The first living beings on earth were single-cell organisms. Those cells were quite simple, but during the course of evolution they gave way to a more complex cellular lineage - the eukaryotes, or cells with a nucleus.
The first eukaryote is thought to have arisen when prokaryotes - the kingdoms of archaea and bacteria - joined forces. Prokaryotes are single-celled organisms that have no cell nucleus.
But in an Opinion paper published in the journal Trends in Cell Biology, researchers have now proposed that the molecular machinery essential to eukaryotic life was probably borrowed, little by little over time, from those simpler ancestors.
"We are beginning to think of eukaryotic origins as a slow process of growing intimacy - the result of a long, slow dance between kingdoms, and not a quick tryst, which is the way it is portrayed in textbooks," said Mukund Thattai from National Centre for Biological Sciences.
The proposal is based on new genomic evidence derived from a deep-sea vent on the ocean floor.
The eukaryotic cells of plants, animals, and protists are markedly different from those of their single-celled, prokaryotic relatives, the archaea and bacteria.
Eukaryotic cells are much larger and have considerably more internal complexity, including many internal membrane-bound compartments.
Although scientists generally agree that eukaryotes can trace their ancestry to a merger between archaea and bacteria, there has been considerable disagreement about what the first eukaryote and its immediate ancestors must have looked like.
As Thattai and his colleagues Buzz Baum and Gautam Dey of University College London explained in their paper, that uncertainty has stemmed in large part from the lack of known intermediates that bridge the gap in size and complexity between prokaryotic precursors and eukaryotes.
As a result, they said, the origin of the first eukaryotic cell has remained "one of the most enduring mysteries in modern biology."
That began to change last year with the discovery of DNA sequences for an organism, that no one has ever actually seen, living near a deep-sea vent on the ocean floor.
The genome of the archaeon known as Lokiarchaeum ('Loki' for short) contains more "eukaryotic signature proteins" (ESPs) than any other prokaryote.
Importantly, among those eukaryotic signature proteins are proteins critical for eukaryotes' ability to direct traffic amongst all those intercellular compartments.
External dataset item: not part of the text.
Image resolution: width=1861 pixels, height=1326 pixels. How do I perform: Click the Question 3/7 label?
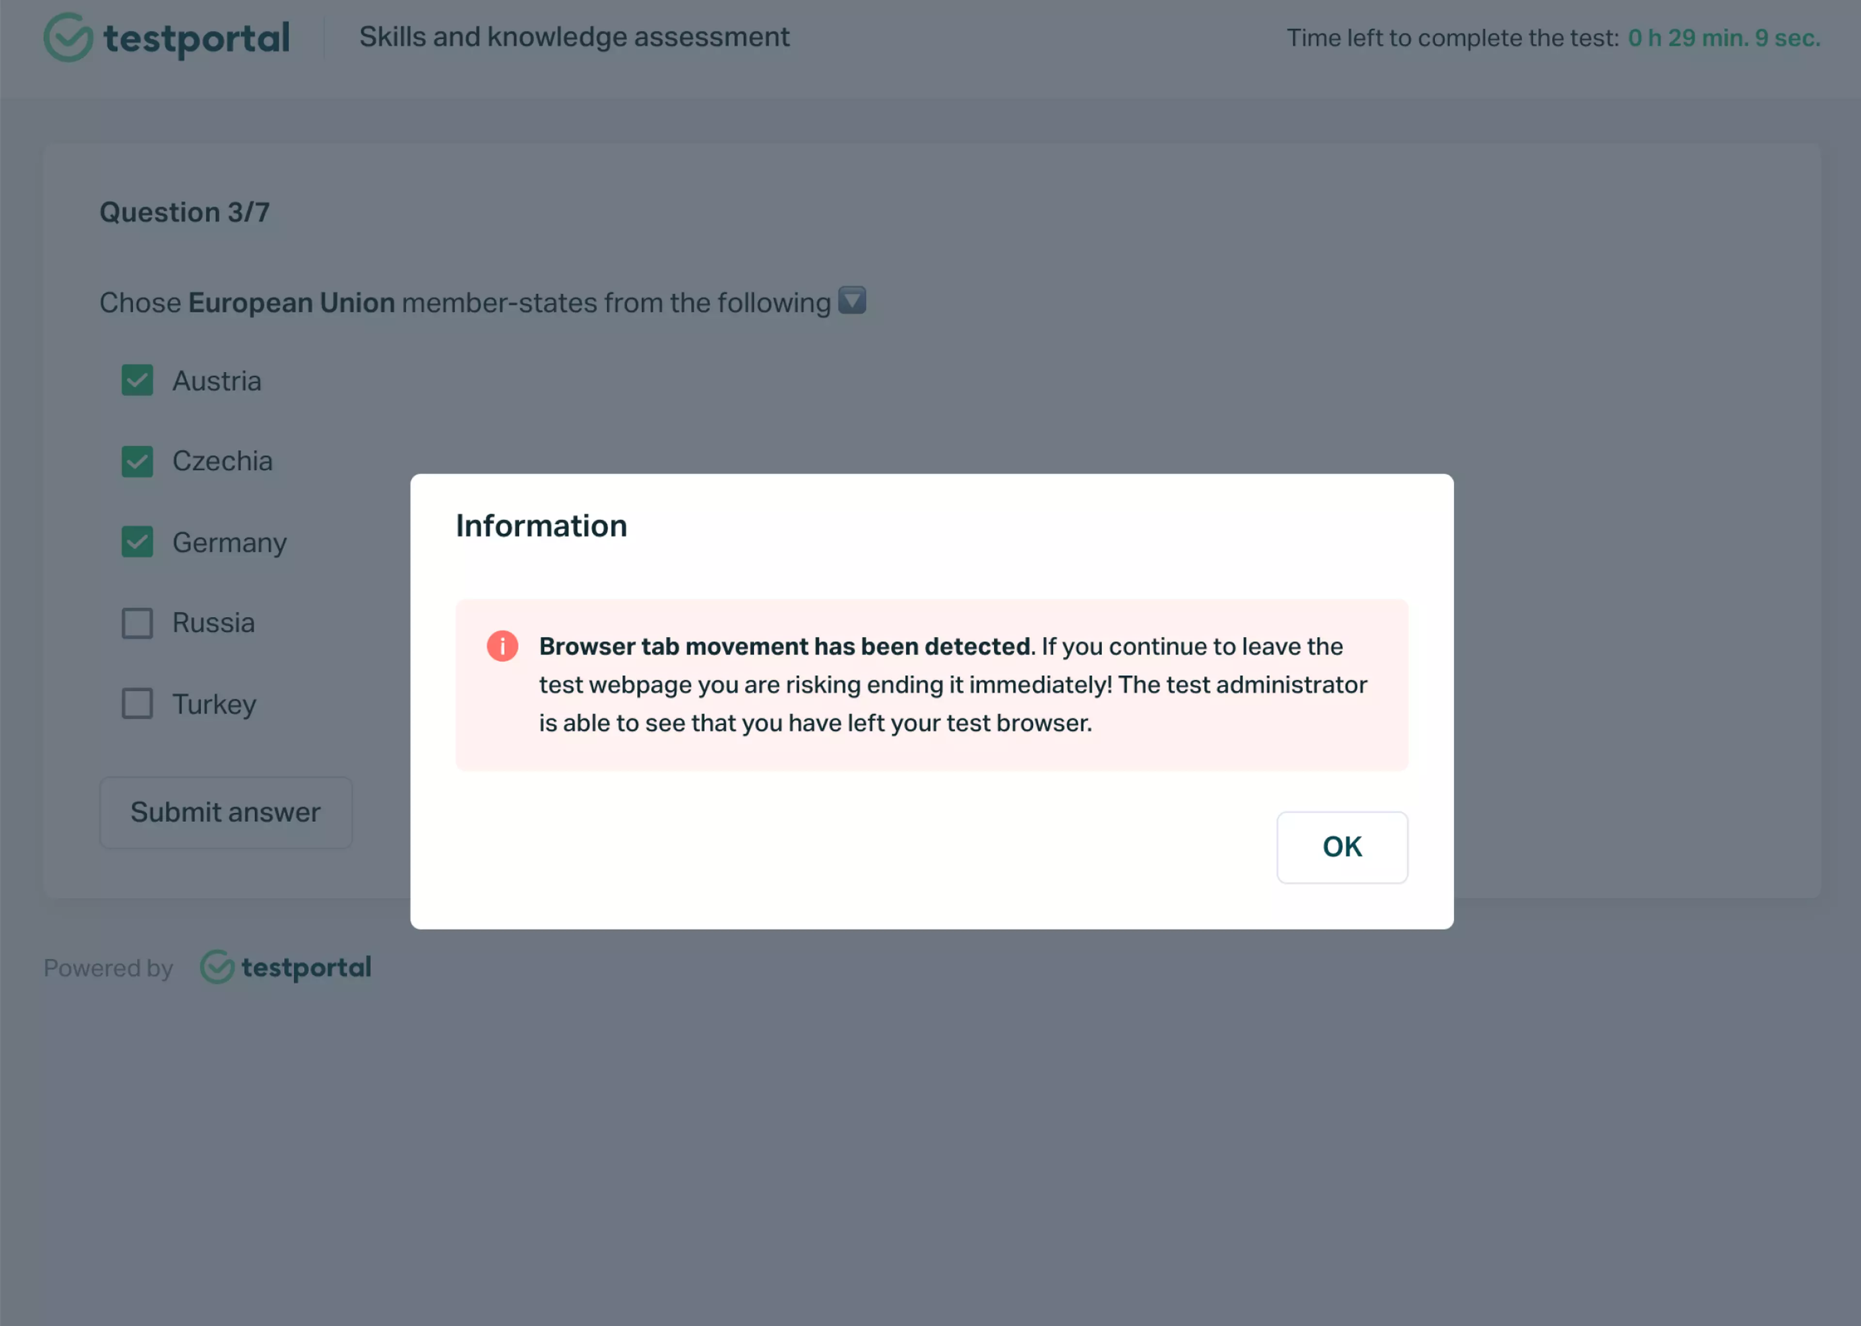click(x=185, y=211)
"The genome can be seen as 'primed' for eukaryogenesis. With the acquisition of a number of key genes and lipids from a bacterial symbiont, it would be possible for Loki-type cells to evolve a primitive membrane trafficking machinery and compartmentalisation," Baum said.
The researchers predict that, when Loki is finally isolated or cultured, "it will look more like an archaeon than a proto-eukaryote and will not have internal compartments or a vesicle-trafficking network."
But its morphology and/or cell cycle might have complexities more often associated with eukaryotes, they noted.